Un rebelle syrien face à la justice française

Le procès du Syrien Majdi Nema, ancien porte-parole et haut responsable présumé du groupe armé rebelle Jaysh al-Islam, soupçonné de complicité de crimes de guerre, s’ouvre ce mardi 29 avril devant la Cour d’assises de Paris. En France, il s’agit du second procès concernant des crimes commis en Syrie, le premier avec un accusé dans le box.

Majdi Nema
Entre 2013 et 2016, Majdi Nema a été porte-parole du groupe armé Jaysh al-Islam en Syrie. Crédit : DR
Republier

« Sans exception, tous les Syriens à qui nous posons la question disent qu’ils auraient préféré que Majdi Nema soit jugé en Syrie, concède Me Marc Bailly, l’avocat des parties civiles. Mais ils disent aussi que pour le moment, c’est absolument impossible. » Quelques jours avant l’ouverture du procès de cet ancien porte-parole du groupe rebelle Jaysh al-Islam, Me Bailly dit ne pas vouloir éluder le contexte dans lequel il s’inscrit. Un contexte marqué par le renversement de l’ancien président Bachar el-Assad, en décembre, et par les attentes de la population syrienne en matière de justice pour juger les crimes du régime et des groupes rebelles en Syrie. 

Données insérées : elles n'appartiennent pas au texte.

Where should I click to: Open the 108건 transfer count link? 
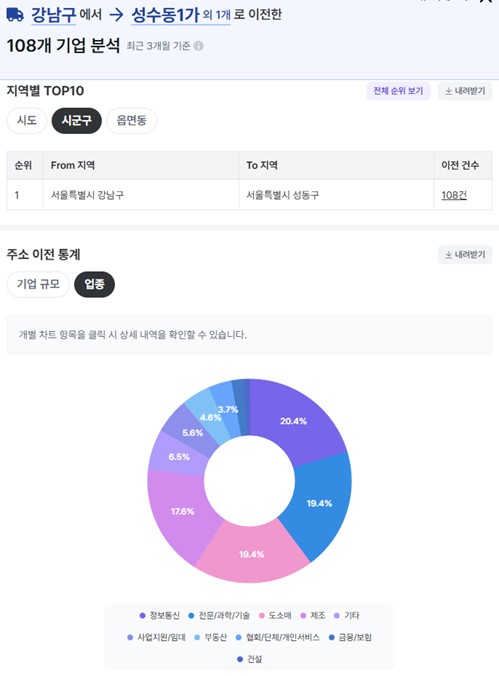click(454, 195)
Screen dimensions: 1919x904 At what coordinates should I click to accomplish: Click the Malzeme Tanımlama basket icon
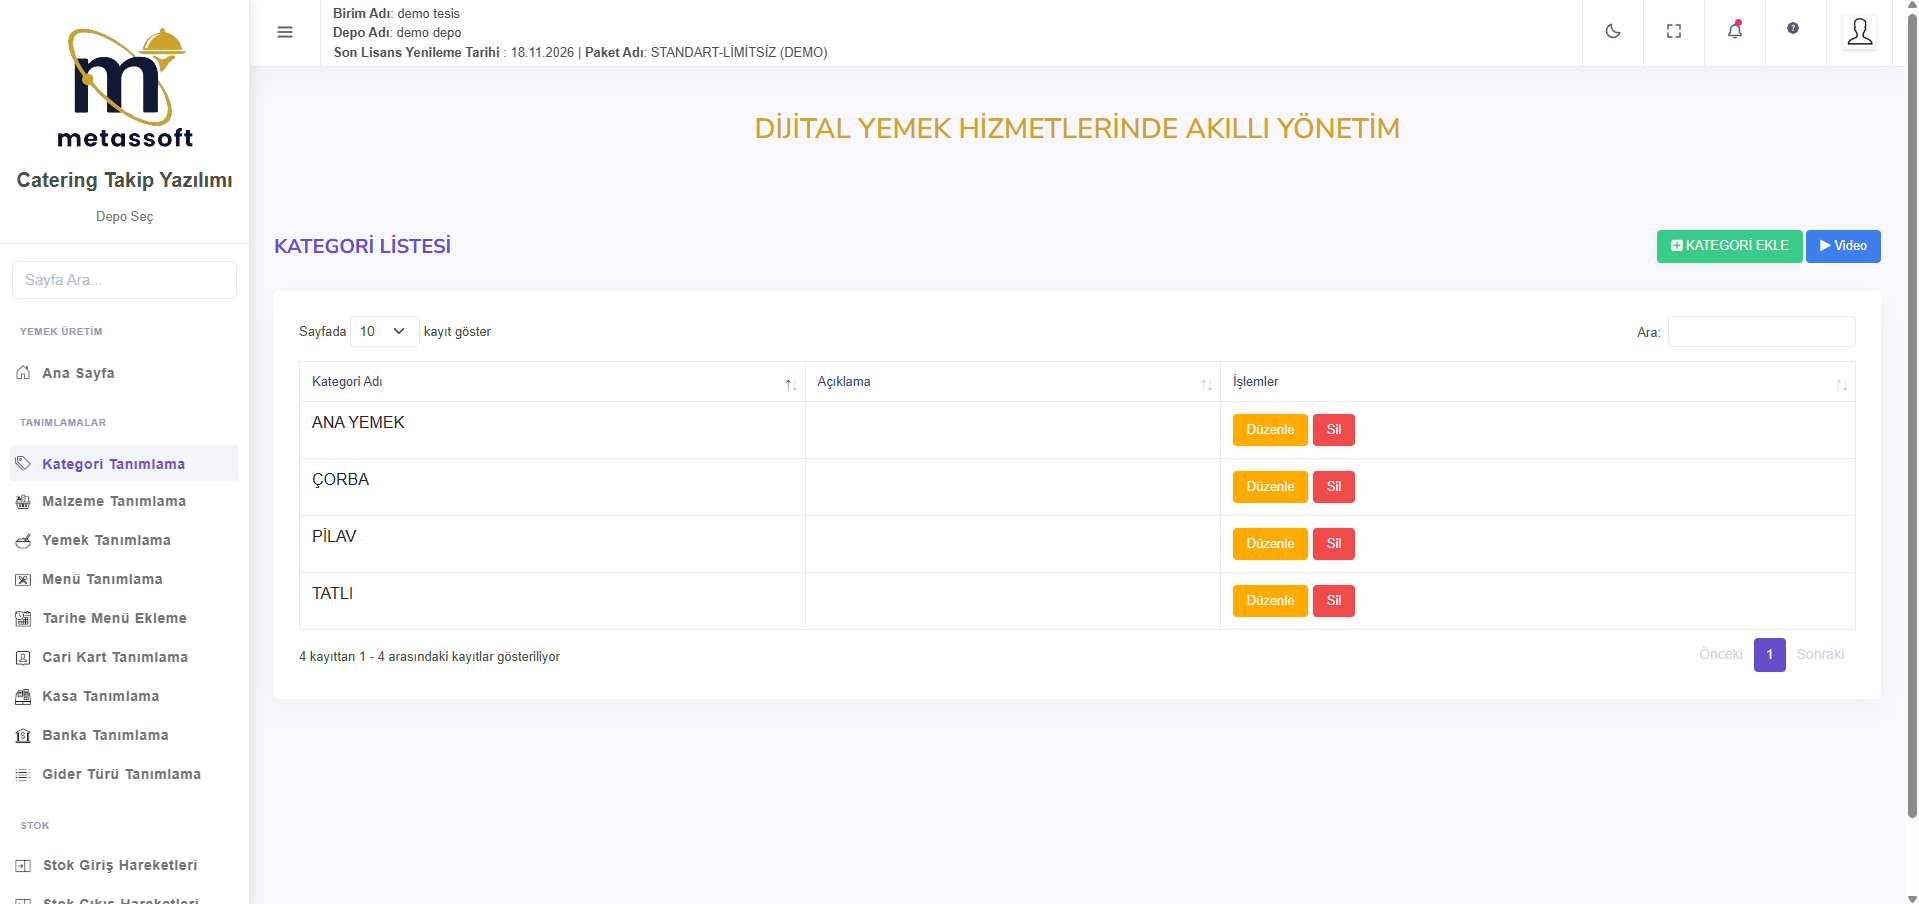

Et c’est d’ailleurs parce que la situation est « extrêmement différente » de celle où Majdi Nema a été mis en accusation que ses avocats, Raphaël Kempf et Romain Ruiz, estiment que « ce procès ne devrait pas se tenir en France ». « Pour que la justice participe d’une transition démocratique, développe Me Kempf, il faut que celle-ci soit rendue dans le pays, au plus près de ses citoyens et au plus près des victimes. Et j’ai peur qu’organisant ce procès, la justice française ne confisque au peuple syrien sa propre justice et légitime la possibilité pour des États étrangers de rendre la justice à la place des Syriens. » Difficile d’imaginer, relève néanmoins Me Bailly, que le nouveau gouvernement syrien, lui-même composé d’anciens rebelles, soit en capacité d’organiser aujourd’hui un tel procès. L’avocat des parties civiles insiste aussi sur l’actuelle « absence d’autorité judiciaire indépendante », comme sur l’absence de garanties en matière « de respect des droits fondamentaux, y compris des droits de la défense ». 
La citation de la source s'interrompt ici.